§ **Data listing**:
[start]

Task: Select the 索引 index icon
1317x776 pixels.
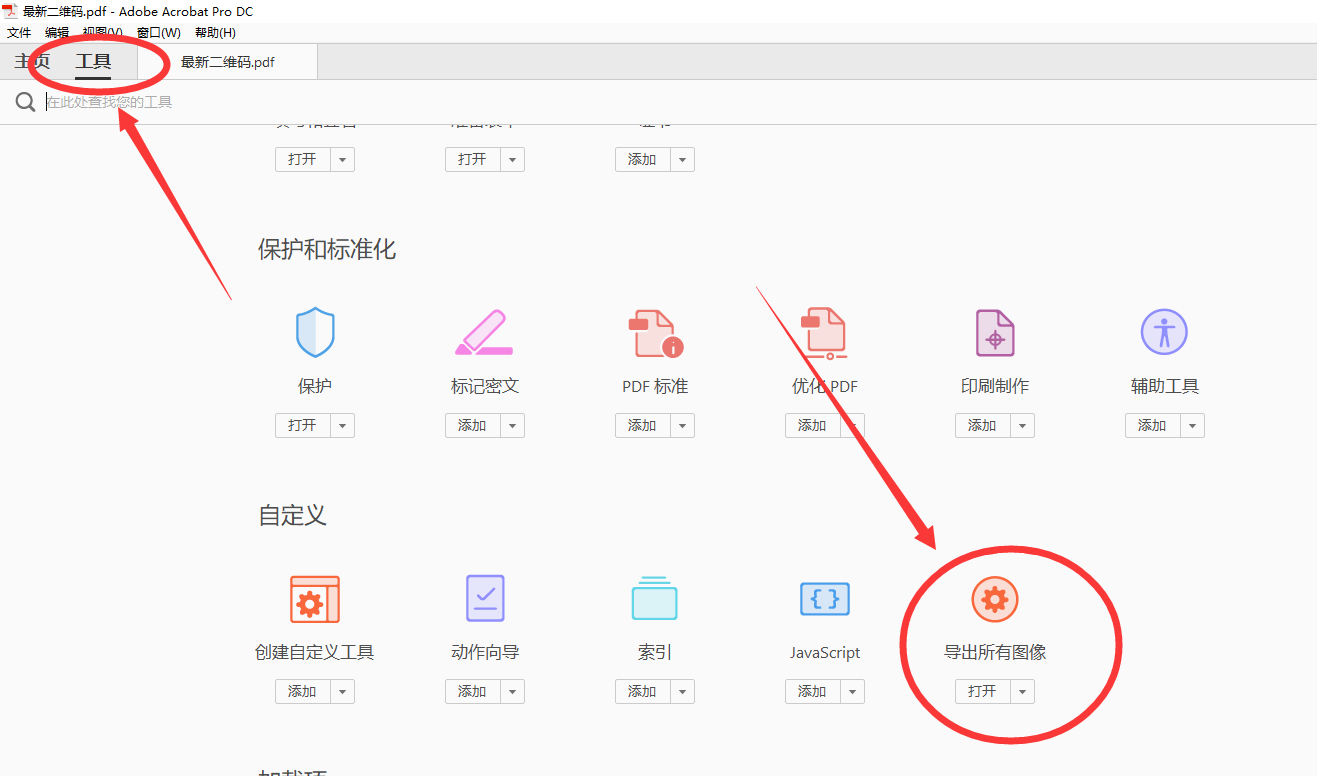Action: pyautogui.click(x=654, y=599)
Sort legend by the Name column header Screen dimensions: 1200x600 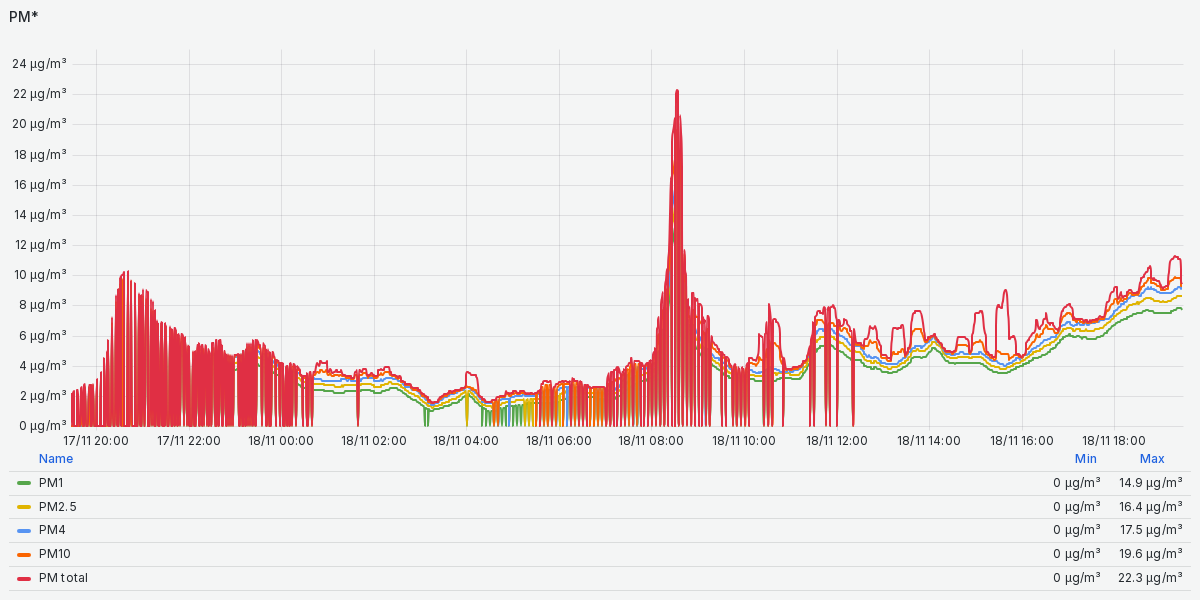[56, 459]
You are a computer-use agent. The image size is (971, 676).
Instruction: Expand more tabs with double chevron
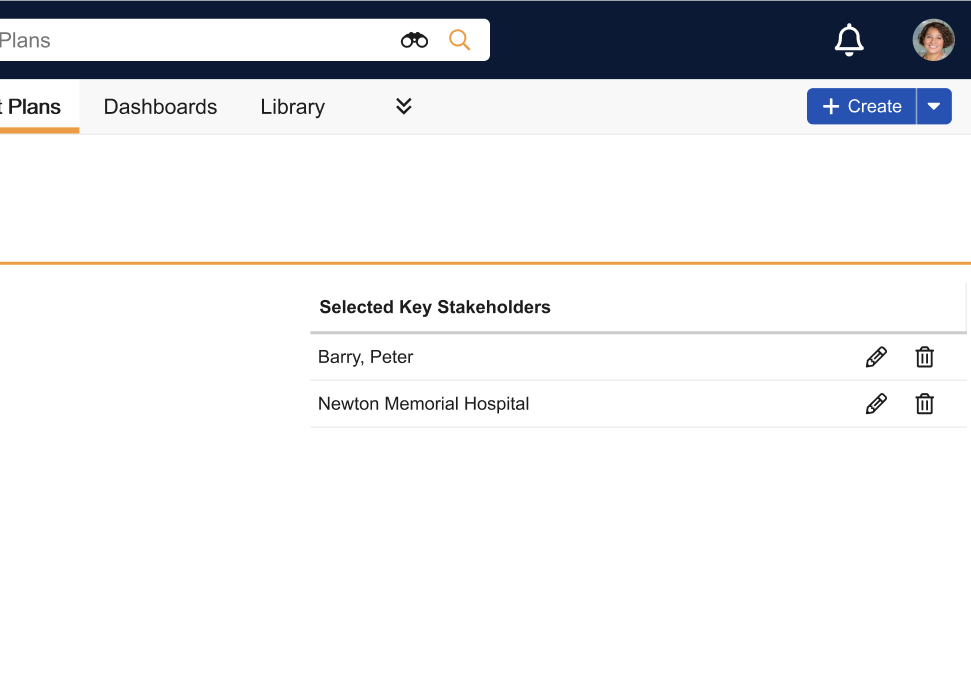pos(404,107)
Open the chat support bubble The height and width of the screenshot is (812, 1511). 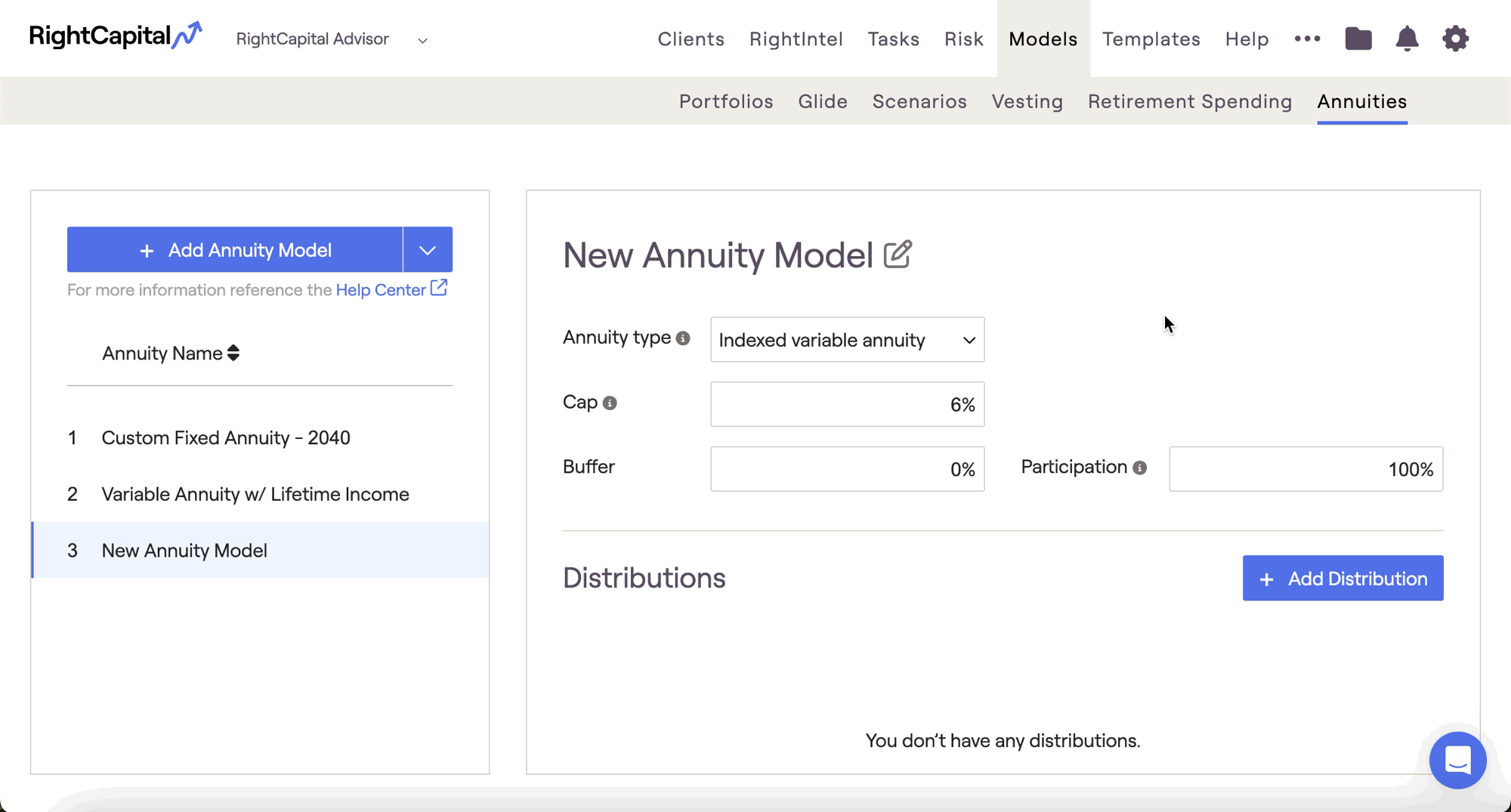1457,760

[end]

§ **Your instructions**:
Locate each line of the listing above that contains the string "Expand", treating uppercase and lowercase as different, and copy those lines.

§ **Full response**:
Instruction: Expand more tabs with double chevron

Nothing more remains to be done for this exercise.